### TASK DETAILS
Output each record below exactly, and include all of them.

### Collected data entries
Start of Block
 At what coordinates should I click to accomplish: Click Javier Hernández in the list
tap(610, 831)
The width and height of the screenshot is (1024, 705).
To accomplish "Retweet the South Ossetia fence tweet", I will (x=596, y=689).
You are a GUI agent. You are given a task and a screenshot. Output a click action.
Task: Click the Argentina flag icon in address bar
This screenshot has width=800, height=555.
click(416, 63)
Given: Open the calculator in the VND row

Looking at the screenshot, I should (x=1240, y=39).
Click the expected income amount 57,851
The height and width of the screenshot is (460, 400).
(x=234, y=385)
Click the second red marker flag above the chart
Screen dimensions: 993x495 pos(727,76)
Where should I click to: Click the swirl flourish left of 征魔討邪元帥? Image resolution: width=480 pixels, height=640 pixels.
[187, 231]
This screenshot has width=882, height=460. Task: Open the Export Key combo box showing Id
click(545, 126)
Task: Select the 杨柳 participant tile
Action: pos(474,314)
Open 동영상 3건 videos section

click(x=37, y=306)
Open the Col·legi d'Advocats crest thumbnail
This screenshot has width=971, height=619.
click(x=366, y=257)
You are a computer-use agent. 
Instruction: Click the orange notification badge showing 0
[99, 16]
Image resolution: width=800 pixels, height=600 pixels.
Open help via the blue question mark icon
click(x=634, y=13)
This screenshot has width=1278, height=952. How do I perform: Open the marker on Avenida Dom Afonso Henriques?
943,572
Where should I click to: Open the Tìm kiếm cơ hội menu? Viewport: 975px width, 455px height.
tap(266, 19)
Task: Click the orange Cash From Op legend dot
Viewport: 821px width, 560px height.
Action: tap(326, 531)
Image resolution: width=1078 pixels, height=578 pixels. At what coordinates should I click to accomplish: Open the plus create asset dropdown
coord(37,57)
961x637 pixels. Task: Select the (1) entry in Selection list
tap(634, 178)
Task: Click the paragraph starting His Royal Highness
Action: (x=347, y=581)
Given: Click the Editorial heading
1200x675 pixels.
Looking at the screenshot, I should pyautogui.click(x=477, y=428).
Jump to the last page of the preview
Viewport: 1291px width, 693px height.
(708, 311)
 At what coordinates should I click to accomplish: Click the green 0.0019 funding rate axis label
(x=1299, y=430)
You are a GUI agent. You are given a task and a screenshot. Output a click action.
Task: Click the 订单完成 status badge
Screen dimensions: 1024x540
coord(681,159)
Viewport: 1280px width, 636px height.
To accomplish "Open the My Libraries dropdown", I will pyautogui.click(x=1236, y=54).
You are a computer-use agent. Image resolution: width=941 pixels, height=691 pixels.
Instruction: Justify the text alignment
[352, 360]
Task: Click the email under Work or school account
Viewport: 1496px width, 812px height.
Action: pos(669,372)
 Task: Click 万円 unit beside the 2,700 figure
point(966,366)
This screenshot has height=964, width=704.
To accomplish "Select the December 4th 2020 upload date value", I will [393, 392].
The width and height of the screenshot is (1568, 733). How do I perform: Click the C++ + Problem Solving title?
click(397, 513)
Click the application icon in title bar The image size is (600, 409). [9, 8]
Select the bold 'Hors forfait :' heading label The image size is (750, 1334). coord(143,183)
End of Block
### RESPONSE
 At what coordinates should I click to accomplish: Click Javier Hernández in the list
tap(610, 831)
The width and height of the screenshot is (1024, 705).
To accomplish "Retweet the South Ossetia fence tweet", I will (x=596, y=689).
You are a GUI agent. You are given a task and a screenshot. Output a click action.
Task: Click the Argentina flag icon in address bar
This screenshot has width=800, height=555.
click(416, 63)
Given: Open the calculator in the VND row

Looking at the screenshot, I should (x=1240, y=39).
Click the expected income amount 57,851
The height and width of the screenshot is (460, 400).
(x=234, y=385)
Click the second red marker flag above the chart
Screen dimensions: 993x495 pos(727,76)
Where should I click to: Click the swirl flourish left of 征魔討邪元帥? Image resolution: width=480 pixels, height=640 pixels.
[187, 231]
This screenshot has width=882, height=460. Task: Open the Export Key combo box showing Id
click(545, 126)
Task: Select the 杨柳 participant tile
Action: pos(474,314)
Open 동영상 3건 videos section

click(x=37, y=306)
Open the Col·legi d'Advocats crest thumbnail
This screenshot has width=971, height=619.
click(x=366, y=257)
You are a computer-use agent. 
Instruction: Click the orange notification badge showing 0
[99, 16]
Image resolution: width=800 pixels, height=600 pixels.
Open help via the blue question mark icon
click(x=634, y=13)
This screenshot has width=1278, height=952. How do I perform: Open the marker on Avenida Dom Afonso Henriques?
943,572
Where should I click to: Open the Tìm kiếm cơ hội menu? Viewport: 975px width, 455px height.
tap(266, 19)
Task: Click the orange Cash From Op legend dot
Viewport: 821px width, 560px height.
Action: tap(326, 531)
Image resolution: width=1078 pixels, height=578 pixels. At what coordinates should I click to accomplish: Open the plus create asset dropdown
coord(37,57)
961x637 pixels. Task: Select the (1) entry in Selection list
tap(634, 178)
Task: Click the paragraph starting His Royal Highness
Action: (x=347, y=581)
Given: Click the Editorial heading
1200x675 pixels.
Looking at the screenshot, I should pyautogui.click(x=477, y=428).
Jump to the last page of the preview
Viewport: 1291px width, 693px height.
(708, 311)
 At what coordinates should I click to accomplish: Click the green 0.0019 funding rate axis label
(x=1299, y=430)
You are a GUI agent. You are given a task and a screenshot. Output a click action.
Task: Click the 订单完成 status badge
Screen dimensions: 1024x540
coord(681,159)
Viewport: 1280px width, 636px height.
To accomplish "Open the My Libraries dropdown", I will pyautogui.click(x=1236, y=54).
You are a computer-use agent. Image resolution: width=941 pixels, height=691 pixels.
Instruction: Justify the text alignment
[352, 360]
Task: Click the email under Work or school account
Viewport: 1496px width, 812px height.
Action: pos(669,372)
 Task: Click 万円 unit beside the 2,700 figure
point(966,366)
This screenshot has height=964, width=704.
To accomplish "Select the December 4th 2020 upload date value", I will [393, 392].
The width and height of the screenshot is (1568, 733). How do I perform: Click the C++ + Problem Solving title?
click(397, 513)
Click the application icon in title bar The image size is (600, 409). [9, 8]
Select the bold 'Hors forfait :' heading label The image size is (750, 1334). coord(143,183)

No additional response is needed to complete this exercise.